14. Appareil selon la revendication 13, dans lequel le deuxième module d'obtention comprend
:
un sous-module de mise à jour, conçu pour mémoriser la moyenne glissante à long terme
du paramètre dans le domaine temporel dans la trame de bruit de fond historique et
la moyenne glissante à long terme du paramètre dans le domaine fréquentiel dans la
trame de bruit de fond historique et, si le module de détermination détermine que
la trame audio est la trame de bruit de fond, mettre à jour la moyenne glissante à
long terme mémorisée du paramètre dans le domaine temporel de la trame de bruit de
fond historique en fonction du paramètre dans le domaine temporel de la trame audio,
et mettre à jour la moyenne glissante à long terme mémorisée du paramètre dans le
domaine fréquentiel dans la trame de bruit de fond historique en fonction du paramètre
dans le domaine fréquentiel de la trame audio ; et
un sous-module d'obtention, conçu pour obtenir la première distance et la deuxième
distance en fonction de la moyenne glissante à long terme du paramètre dans le domaine
temporel dans la trame de bruit de fond historique, de la moyenne glissante à long
terme du paramètre dans le domaine fréquentiel dans la trame de bruit de fond historique
mémorisée dans le sous-module de mise à jour, et du paramètre dans le domaine temporel
et du paramètre dans le domaine fréquentiel obtenus par le premier module d'obtention.

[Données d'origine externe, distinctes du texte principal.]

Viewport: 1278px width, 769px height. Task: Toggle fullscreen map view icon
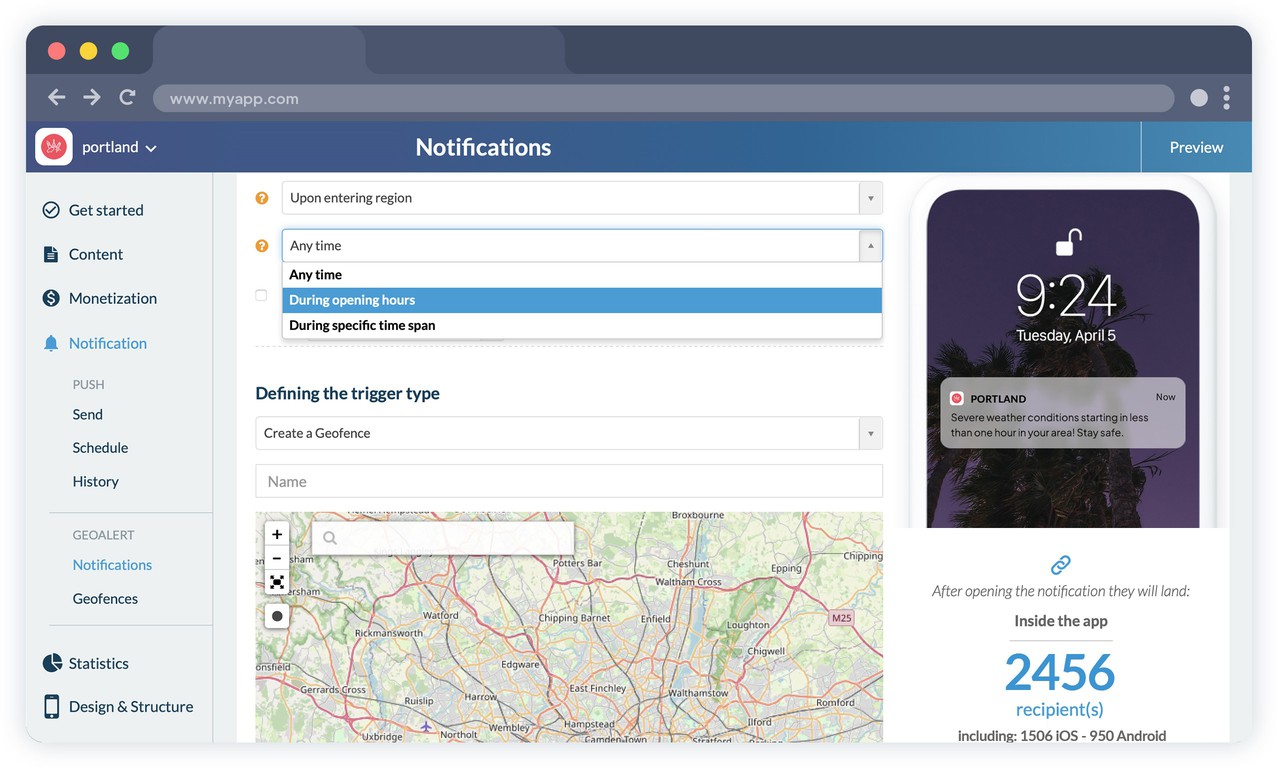point(277,582)
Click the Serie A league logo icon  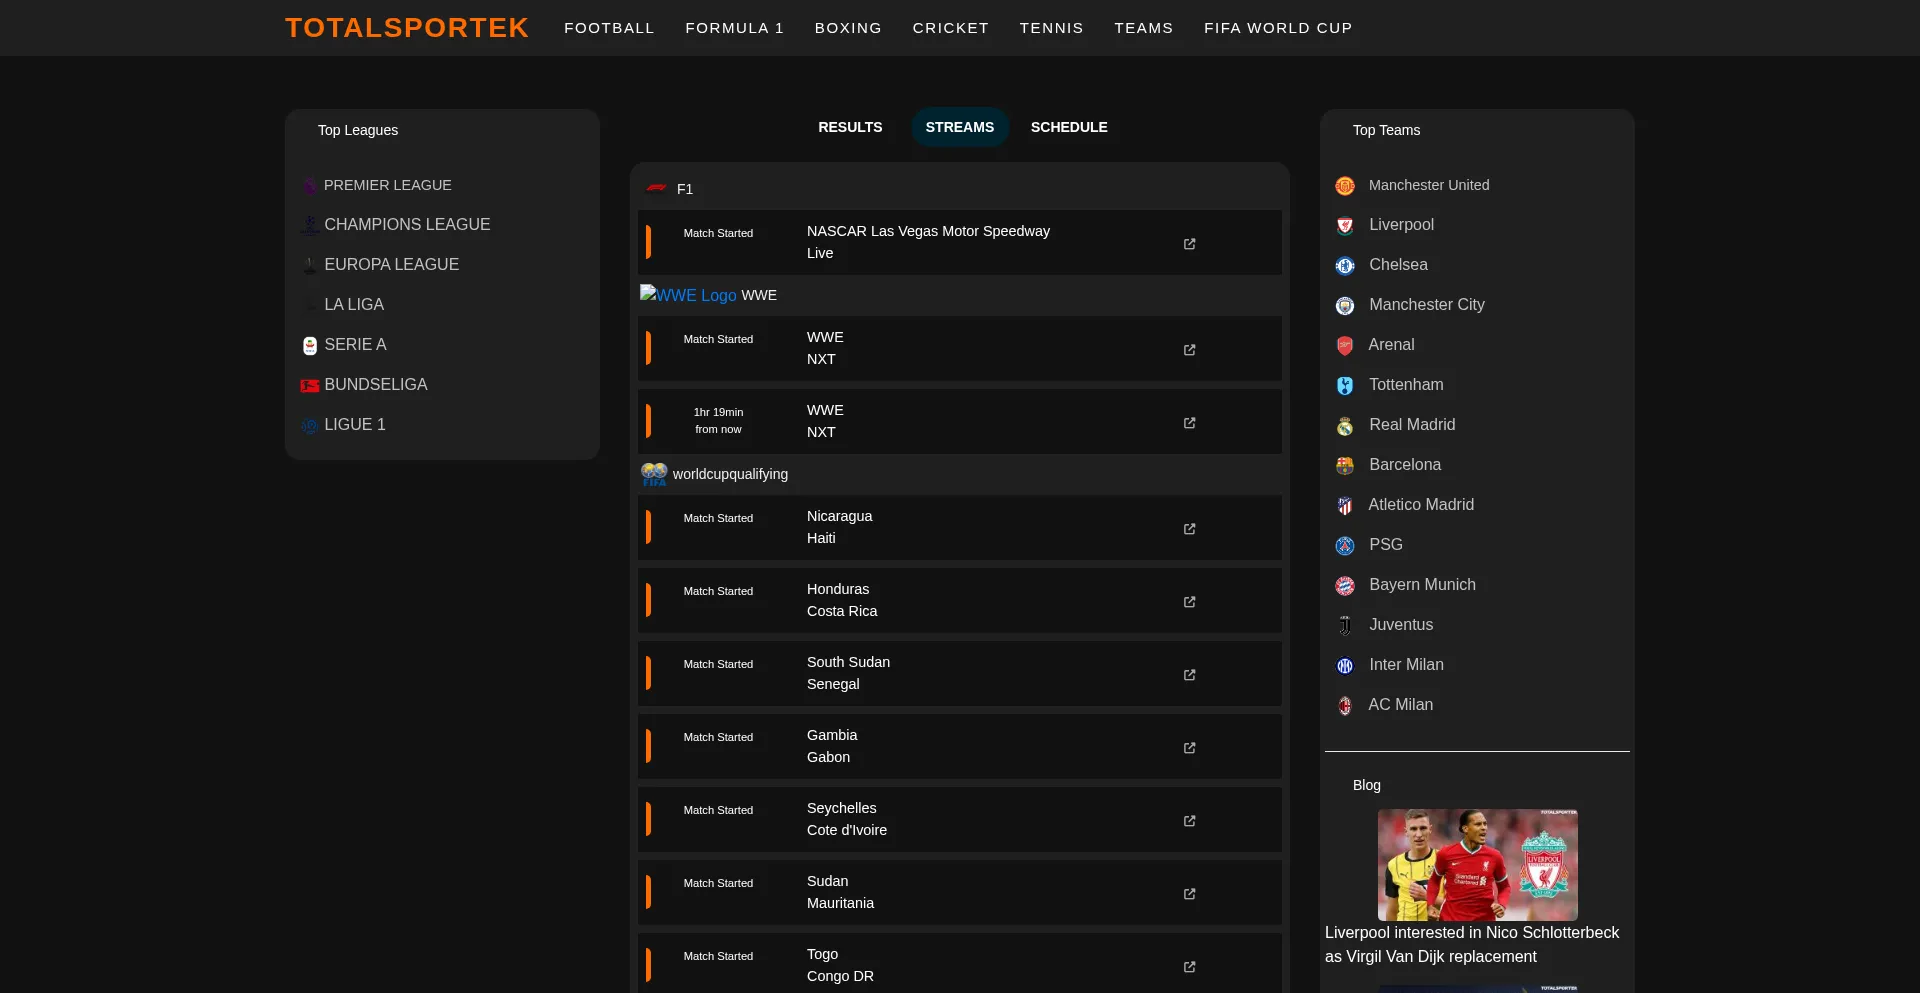310,346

15. Appareil selon la revendication 12, 13 ou 14, dans lequel le premier module d'obtention
comprend :
un sous-module d'obtention de taux de passage par zéro, conçu pour obtenir un taux
de passage par zéro à partir de la trame audio ; et
un sous-module d'obtention d'énergie de sous-bande spectrale, conçu pour obtenir une
énergie de sous-bande spectrale à partir de la trame audio ; et
le deuxième module d'obtention obtenant un rapport signal/bruit de la trame audio,
et
le rapport signal/bruit de la trame audio représentant la distance entre le paramètre
dans le domaine fréquentiel et la moyenne glissante à long terme du paramètre dans
le domaine fréquentiel dans la trame de bruit de fond historique.
16. Appareil selon la revendication 15, dans lequel le deuxième module d'obtention ou
le sous-module d'obtention est conçu pour obtenir un rapport signal/bruit de chaque
sous-bande en fonction d'un rapport entre l'énergie de sous-bande spectrale et une
moyenne glissante à long terme de l'énergie de sous-bande spectrale dans la trame
de bruit de fond historique, réaliser un traitement linéaire ou un traitement non
linéaire sur le rapport signal/bruit de chaque sous-bande, et sommer le rapport signal/bruit
de chaque sous-bande suite au traitement pour obtenir le rapport signal/bruit de la
trame audio.
17. Dispositif électronique, comprenant un appareil émetteur-récepteur et l'appareil de
détection d'activité vocale selon l'une quelconque des revendications 12 à 16, l'appareil
émetteur-récepteur étant conçu pour recevoir ou émettre un signal audio.